* BEGIN *
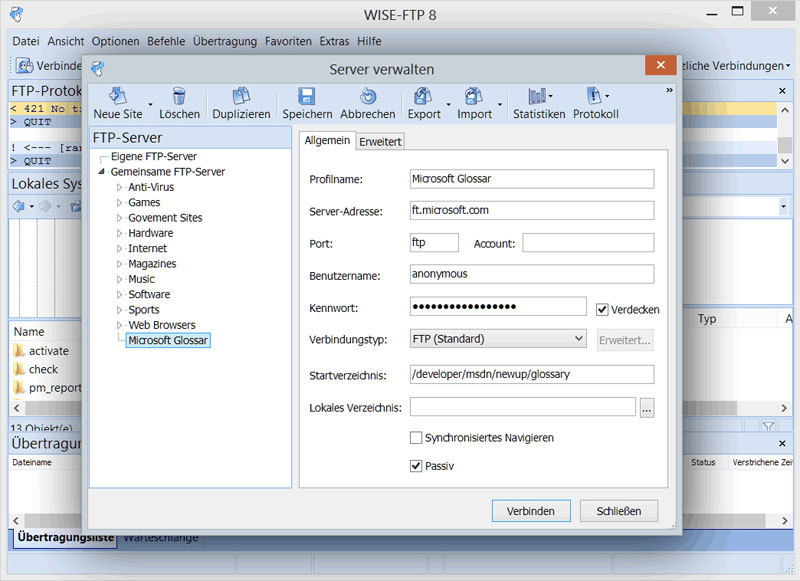Viewport: 800px width, 581px height.
Task: Click the Neue Site toolbar icon
Action: [x=117, y=97]
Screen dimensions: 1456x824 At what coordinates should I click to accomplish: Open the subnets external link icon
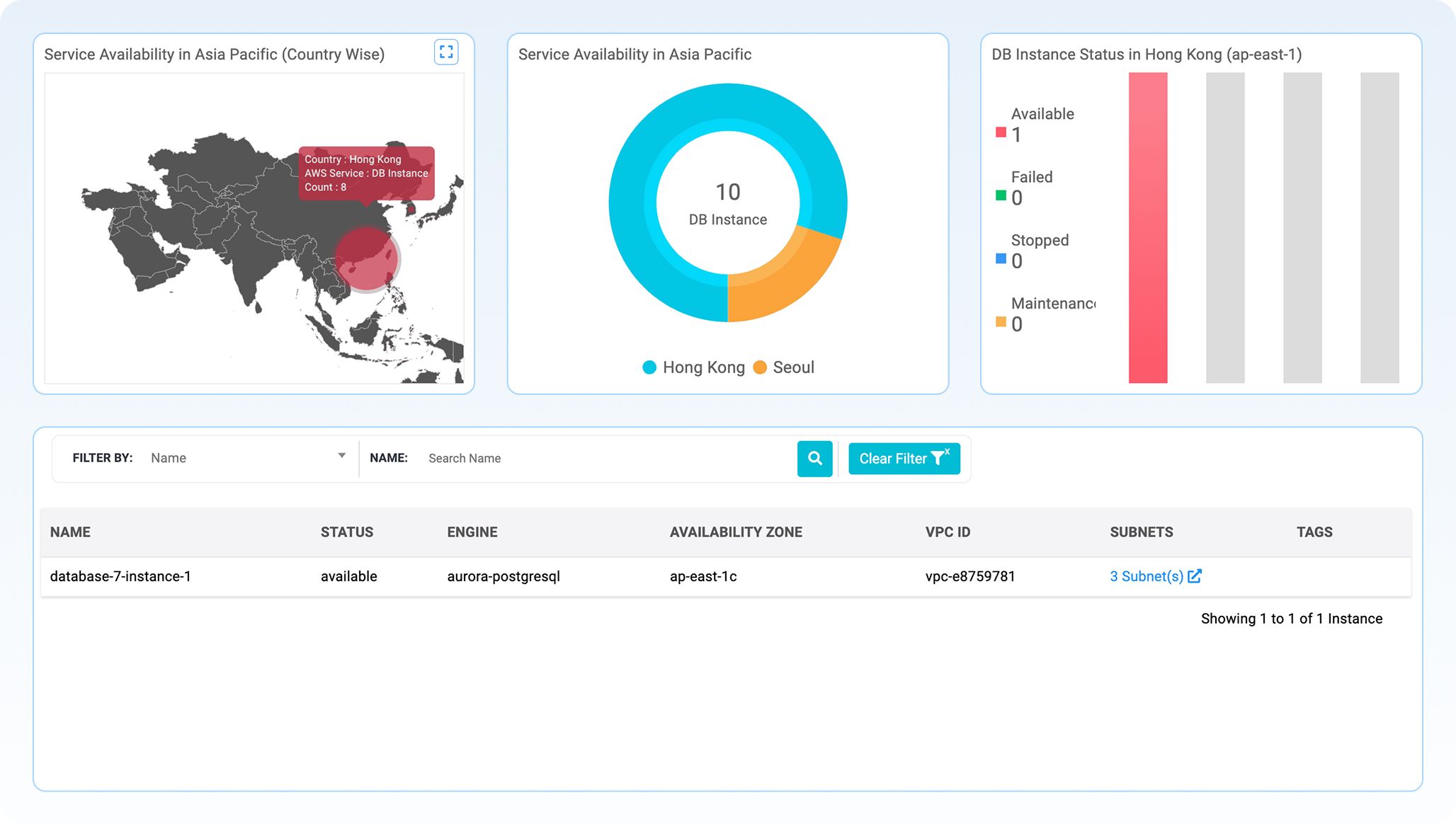pyautogui.click(x=1195, y=576)
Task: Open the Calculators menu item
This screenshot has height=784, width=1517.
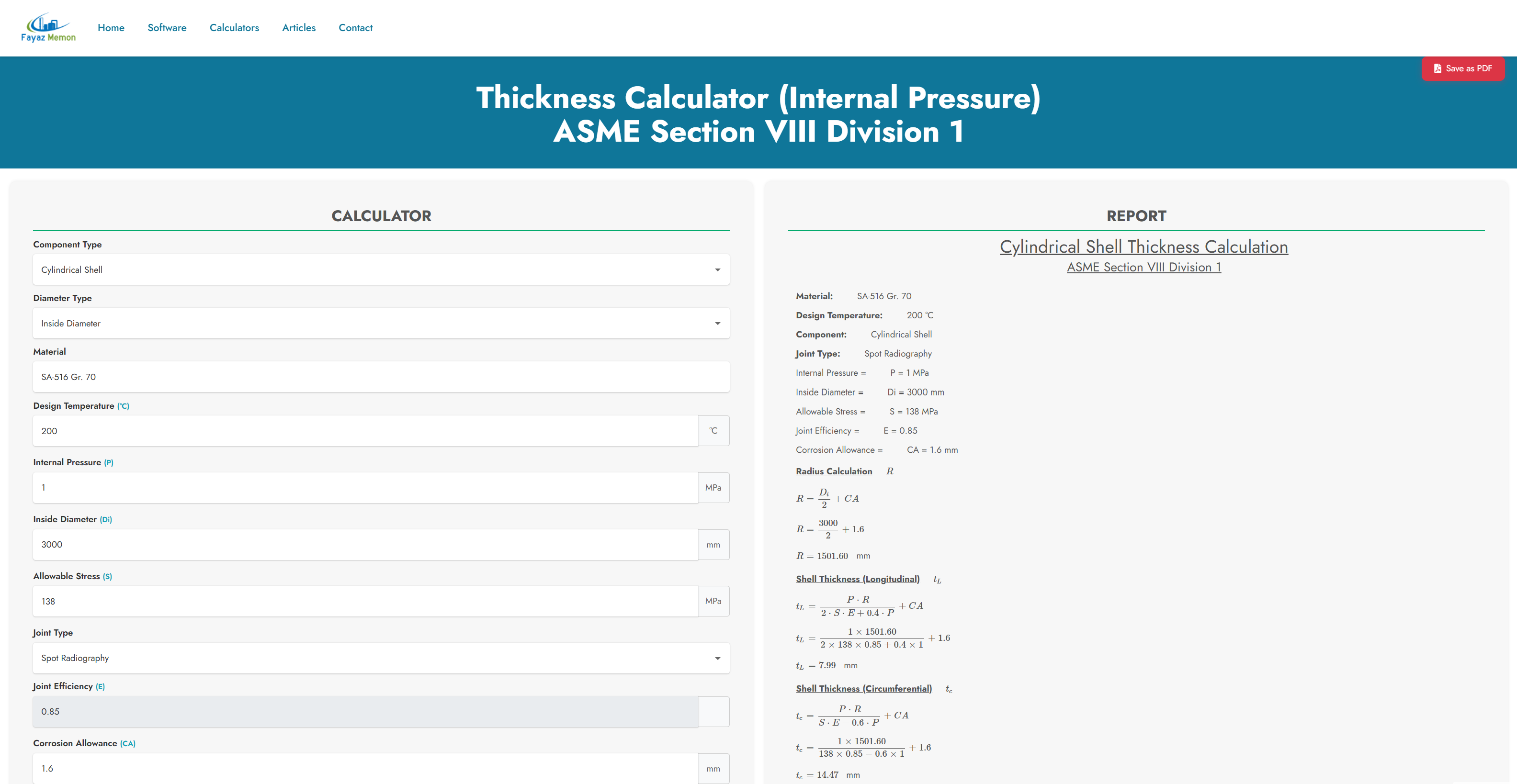Action: point(234,27)
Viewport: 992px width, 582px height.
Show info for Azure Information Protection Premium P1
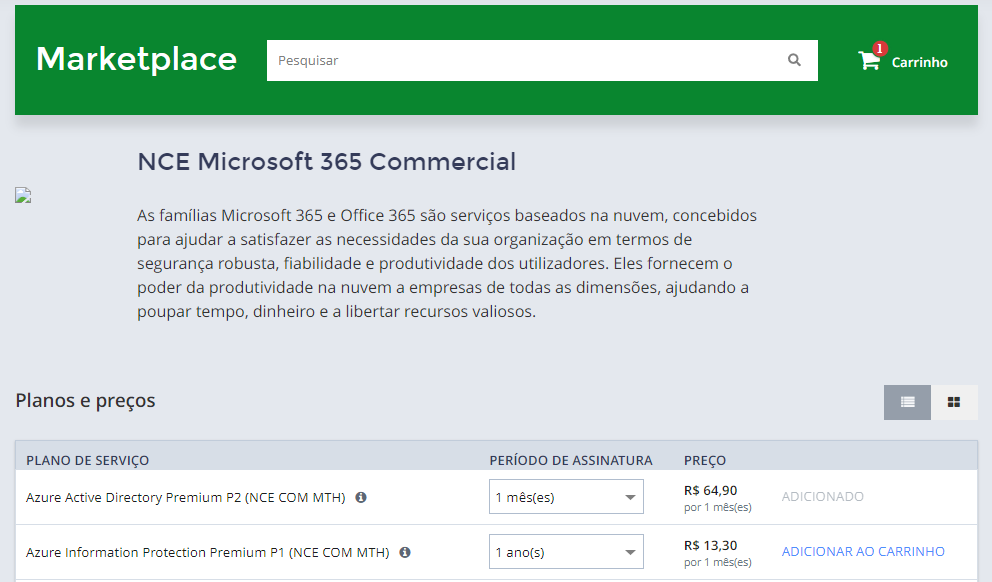[x=405, y=552]
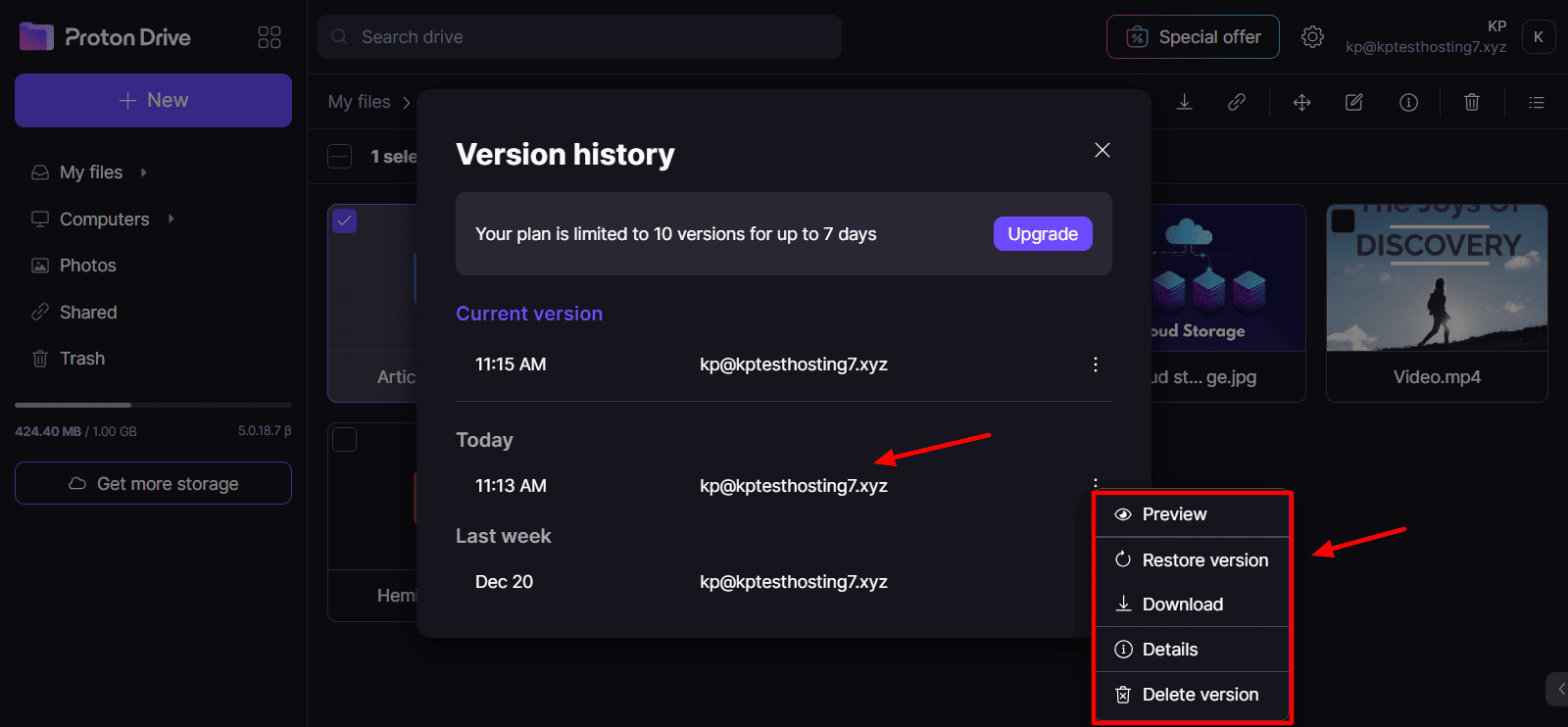The height and width of the screenshot is (727, 1568).
Task: Click the Get more storage button
Action: [153, 483]
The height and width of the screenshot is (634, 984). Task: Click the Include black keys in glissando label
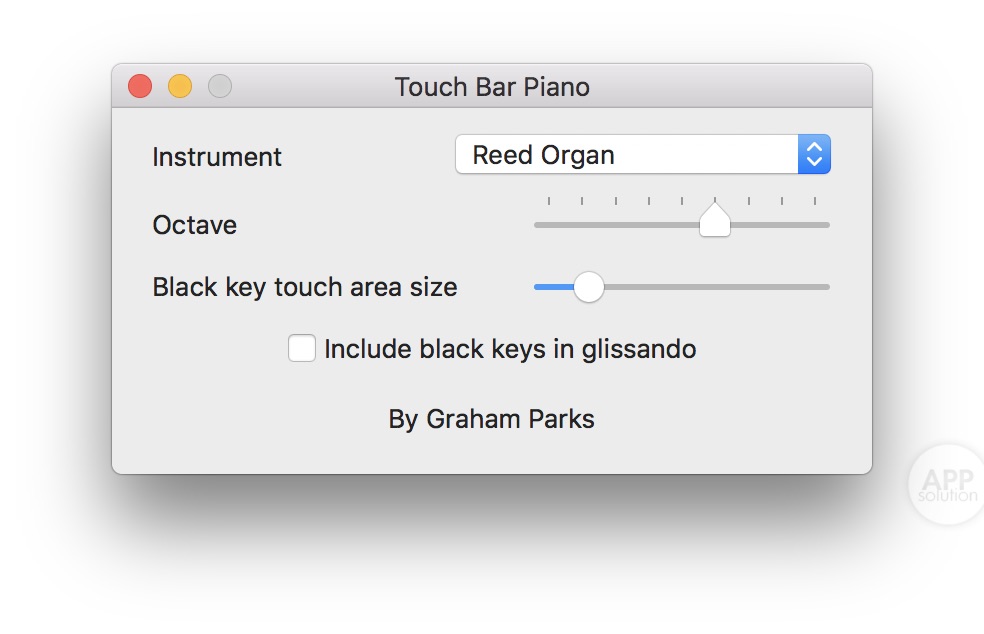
* END *
WORK INSTRUCTIONS:
Reproduce every item above word for word, omitting the pictures.

TASK OUTPUT:
Viewport: 800px width, 581px height.
Task: Click the Neue Site toolbar icon
Action: [x=117, y=97]
Screen dimensions: 1456x824 At what coordinates should I click to accomplish: Open the subnets external link icon
pyautogui.click(x=1195, y=576)
Task: Open the Calculators menu item
This screenshot has height=784, width=1517.
Action: point(234,27)
Viewport: 992px width, 582px height.
Show info for Azure Information Protection Premium P1
[x=405, y=552]
The height and width of the screenshot is (727, 1568).
Task: Click the Get more storage button
Action: [153, 483]
The height and width of the screenshot is (634, 984). Task: Click the Include black keys in glissando label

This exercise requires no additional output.